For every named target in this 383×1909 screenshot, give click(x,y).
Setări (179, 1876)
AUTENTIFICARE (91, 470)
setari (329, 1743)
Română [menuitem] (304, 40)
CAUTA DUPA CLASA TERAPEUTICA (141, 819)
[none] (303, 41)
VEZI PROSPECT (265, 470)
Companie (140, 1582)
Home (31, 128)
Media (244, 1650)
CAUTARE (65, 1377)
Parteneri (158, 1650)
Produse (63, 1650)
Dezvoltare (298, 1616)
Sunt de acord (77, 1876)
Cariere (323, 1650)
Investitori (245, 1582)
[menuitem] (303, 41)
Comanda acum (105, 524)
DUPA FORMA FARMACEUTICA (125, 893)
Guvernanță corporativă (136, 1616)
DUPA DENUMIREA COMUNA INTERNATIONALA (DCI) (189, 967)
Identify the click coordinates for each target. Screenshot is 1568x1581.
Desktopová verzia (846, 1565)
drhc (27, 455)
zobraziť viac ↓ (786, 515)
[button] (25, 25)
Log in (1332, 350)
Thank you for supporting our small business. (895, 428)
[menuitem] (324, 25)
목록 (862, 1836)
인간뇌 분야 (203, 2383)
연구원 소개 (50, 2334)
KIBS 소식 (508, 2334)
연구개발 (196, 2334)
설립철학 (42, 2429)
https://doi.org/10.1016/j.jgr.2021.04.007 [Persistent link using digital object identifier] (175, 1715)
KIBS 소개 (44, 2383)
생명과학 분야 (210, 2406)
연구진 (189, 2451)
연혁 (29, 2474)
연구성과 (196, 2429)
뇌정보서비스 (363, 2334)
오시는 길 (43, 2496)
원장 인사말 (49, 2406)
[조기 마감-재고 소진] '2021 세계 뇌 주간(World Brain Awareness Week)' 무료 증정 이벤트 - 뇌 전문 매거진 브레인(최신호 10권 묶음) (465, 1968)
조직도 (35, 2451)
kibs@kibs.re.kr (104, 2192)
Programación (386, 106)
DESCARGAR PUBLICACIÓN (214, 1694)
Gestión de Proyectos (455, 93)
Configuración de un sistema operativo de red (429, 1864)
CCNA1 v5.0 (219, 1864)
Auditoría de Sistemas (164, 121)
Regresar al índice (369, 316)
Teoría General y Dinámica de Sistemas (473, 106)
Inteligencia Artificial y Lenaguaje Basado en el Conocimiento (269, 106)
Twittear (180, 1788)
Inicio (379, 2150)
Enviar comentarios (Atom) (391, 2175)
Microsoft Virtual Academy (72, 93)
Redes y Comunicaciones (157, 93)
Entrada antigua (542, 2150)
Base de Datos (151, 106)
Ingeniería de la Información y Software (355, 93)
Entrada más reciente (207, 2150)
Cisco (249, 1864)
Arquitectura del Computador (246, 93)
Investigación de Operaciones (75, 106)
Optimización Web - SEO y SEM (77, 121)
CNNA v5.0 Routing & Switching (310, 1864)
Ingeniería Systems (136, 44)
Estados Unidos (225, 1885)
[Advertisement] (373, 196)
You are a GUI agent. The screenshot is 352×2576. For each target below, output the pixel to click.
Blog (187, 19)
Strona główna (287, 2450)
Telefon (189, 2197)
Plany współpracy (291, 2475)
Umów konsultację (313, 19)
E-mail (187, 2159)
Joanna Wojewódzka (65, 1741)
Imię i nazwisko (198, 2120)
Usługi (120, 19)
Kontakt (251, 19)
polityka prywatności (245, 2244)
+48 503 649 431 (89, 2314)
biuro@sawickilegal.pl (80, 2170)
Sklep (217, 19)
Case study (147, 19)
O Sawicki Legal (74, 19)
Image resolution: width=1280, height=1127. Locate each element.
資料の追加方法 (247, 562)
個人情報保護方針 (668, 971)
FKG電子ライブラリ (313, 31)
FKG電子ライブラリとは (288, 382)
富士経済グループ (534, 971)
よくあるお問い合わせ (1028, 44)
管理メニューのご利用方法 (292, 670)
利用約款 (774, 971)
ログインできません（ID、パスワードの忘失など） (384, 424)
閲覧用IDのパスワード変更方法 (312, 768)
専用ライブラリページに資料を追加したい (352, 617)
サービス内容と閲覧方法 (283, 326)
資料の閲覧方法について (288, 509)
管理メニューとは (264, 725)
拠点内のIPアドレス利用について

***

Reproduce all of the lines above, substituting "Cisco Networking" for "Cisco" wherever it occurs and leaving everything else unchanged.

**EXERCISE RESPONSE**
For every named target in this 383×1909 screenshot, give click(x,y).
Setări (179, 1876)
AUTENTIFICARE (91, 470)
setari (329, 1743)
Română [menuitem] (304, 40)
CAUTA DUPA CLASA TERAPEUTICA (141, 819)
[none] (303, 41)
VEZI PROSPECT (265, 470)
Companie (140, 1582)
Home (31, 128)
Media (244, 1650)
CAUTARE (65, 1377)
Parteneri (158, 1650)
Produse (63, 1650)
Dezvoltare (298, 1616)
Sunt de acord (77, 1876)
Cariere (323, 1650)
Investitori (245, 1582)
[menuitem] (303, 41)
Comanda acum (105, 524)
DUPA FORMA FARMACEUTICA (125, 893)
Guvernanță corporativă (136, 1616)
DUPA DENUMIREA COMUNA INTERNATIONALA (DCI) (189, 967)
Identify the click coordinates for each target. Screenshot is 1568x1581.
Desktopová verzia (846, 1565)
drhc (27, 455)
zobraziť viac ↓ (786, 515)
[button] (25, 25)
Log in (1332, 350)
Thank you for supporting our small business. (895, 428)
[menuitem] (324, 25)
목록 (862, 1836)
인간뇌 분야 (203, 2383)
연구원 소개 (50, 2334)
KIBS 소식 (508, 2334)
연구개발 (196, 2334)
설립철학 (42, 2429)
https://doi.org/10.1016/j.jgr.2021.04.007 [Persistent link using digital object identifier] (175, 1715)
KIBS 소개 (44, 2383)
생명과학 분야 (210, 2406)
연구진 (189, 2451)
연혁 (29, 2474)
연구성과 (196, 2429)
뇌정보서비스 (363, 2334)
오시는 길 (43, 2496)
원장 인사말 (49, 2406)
[조기 마감-재고 소진] '2021 세계 뇌 주간(World Brain Awareness Week)' 무료 증정 이벤트 - 뇌 전문 매거진 브레인(최신호 10권 묶음) (465, 1968)
조직도 (35, 2451)
kibs@kibs.re.kr (104, 2192)
Programación (386, 106)
DESCARGAR PUBLICACIÓN (214, 1694)
Gestión de Proyectos (455, 93)
Configuración de un sistema operativo de red (429, 1864)
CCNA1 v5.0 (219, 1864)
Auditoría de Sistemas (164, 121)
Regresar al índice (369, 316)
Teoría General y Dinámica de Sistemas (473, 106)
Inteligencia Artificial y Lenaguaje Basado en el Conocimiento (269, 106)
Twittear (180, 1788)
Inicio (379, 2150)
Enviar comentarios (Atom) (391, 2175)
Microsoft Virtual Academy (72, 93)
Redes y Comunicaciones (157, 93)
Entrada antigua (542, 2150)
Base de Datos (151, 106)
Ingeniería de la Información y Software (355, 93)
Entrada más reciente (207, 2150)
Cisco Networking (249, 1864)
Arquitectura del Computador (246, 93)
Investigación de Operaciones (75, 106)
Optimización Web - SEO y SEM (77, 121)
CNNA v5.0 Routing & Switching (310, 1864)
Ingeniería Systems (136, 44)
Estados Unidos (225, 1885)
[Advertisement] (373, 196)
You are a GUI agent. The screenshot is 352×2576. For each target below, output the pixel to click.
Blog (187, 19)
Strona główna (287, 2450)
Telefon (189, 2197)
Plany współpracy (291, 2475)
Umów konsultację (313, 19)
E-mail (187, 2159)
Joanna Wojewódzka (65, 1741)
Imię i nazwisko (198, 2120)
Usługi (120, 19)
Kontakt (251, 19)
polityka prywatności (245, 2244)
+48 503 649 431 (89, 2314)
biuro@sawickilegal.pl (80, 2170)
Sklep (217, 19)
Case study (147, 19)
O Sawicki Legal (74, 19)
Image resolution: width=1280, height=1127. Locate each element.
資料の追加方法 (247, 562)
個人情報保護方針 (668, 971)
FKG電子ライブラリ (313, 31)
FKG電子ライブラリとは (288, 382)
富士経済グループ (534, 971)
よくあるお問い合わせ (1028, 44)
管理メニューのご利用方法 (292, 670)
利用約款 (774, 971)
ログインできません（ID、パスワードの忘失など） (384, 424)
閲覧用IDのパスワード変更方法 (312, 768)
専用ライブラリページに資料を追加したい (352, 617)
サービス内容と閲覧方法 (283, 326)
資料の閲覧方法について (288, 509)
管理メニューとは (264, 725)
拠点内のIPアドレス利用について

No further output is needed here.